Today, about 90 percent of children who committed crimes had a family problem. People try to earn money to feed their children, but they neglect to raise their children to become good people.

Generally, the reasons why children become victims of crime are related to their mental state. For example, they may be affected by situations such as lack of life experience and lack of supervision from parents or loved ones.


Penalties for juvenile delinquency include community service, travel restrictions, and confinement in special educational institutions.

Under Mongolian law, children over the age of 16 are criminally liable. A child involved in a crime is liable under the Constitution, the Criminal Procedure Code, and other laws. A juvenile who committed a crime is entitled to benefits under the law, which does not violate the principle of fairness. It is related to the principle of humaneness, which is one of the basic principles of the rule of law. This benefit depends on the nature of the crime, the extent of the damage, and the age of the child. Legal action against a child who committed a crime is aimed at educating the child and making them aware of the crime.

Obviously, it is more important to prevent children from re-offending than to punish them after they have committed a crime.

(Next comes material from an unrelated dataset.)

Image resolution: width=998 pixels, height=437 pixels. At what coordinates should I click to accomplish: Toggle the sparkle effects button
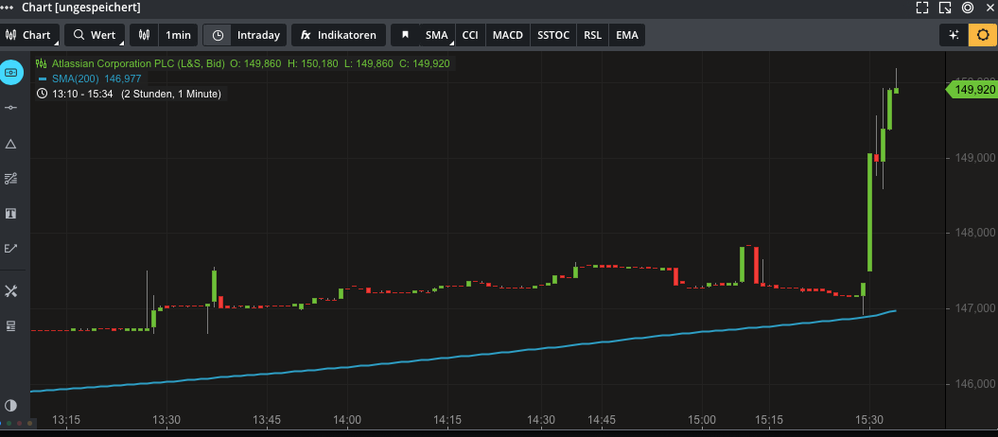pos(953,35)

The United Nations Guidelines for the Prevention of Juvenile Delinquency emphasizes the need for the community as a whole to make effective efforts to prevent juvenile delinquency. The most important aspect of this guideline is that a child has the right to make mistakes. The idea that children should be educated rather than punished for crimes is a fundamental principle in the prevention of juvenile delinquency. Therefore, it is important to educate children who committed crimes, to provide them with human rights knowledge and practical skills to implement legal norms in order to prevent such crimes in the future.

One of the most fundamental principles, which plays an important role in ensuring the rights of children, is protection of the rights of children as a matter of priority. In accordance with Article 4.2 of the Law on Protection of Children’s Right, the state, citizens and business entities must adhere to the principle of ensuring interests of children in their activities. This principle applies to all children, regardless of whether they committed a crime.

The most important way to prevent juvenile delinquency is to take comprehensive measures to protect children’s rights and accelerate social development, and to focus on poverty. International experience has shown that it is more effective to provide children with the necessary social services than to keep them under the supervision of law enforcement agencies.

There is a need to create conditions for healthy growth, education, knowledge and proper upbringing of children, improve cooperation between organizations, reduce unemployment and poverty, and intensify crime prevention.

The police warn that one of the main reasons for juvenile delinquency is parental negligence. Experts also recommend that parents regularly monitor their children’s emotions, behaviors and moods, and spend time with their children. In other words, parental negligence can lead to children committing crimes and harming others. Therefore, there is a real need for a legal system that takes legal action against parents who failed to bring up their children. This will push parents to take care of their children and raise them properly.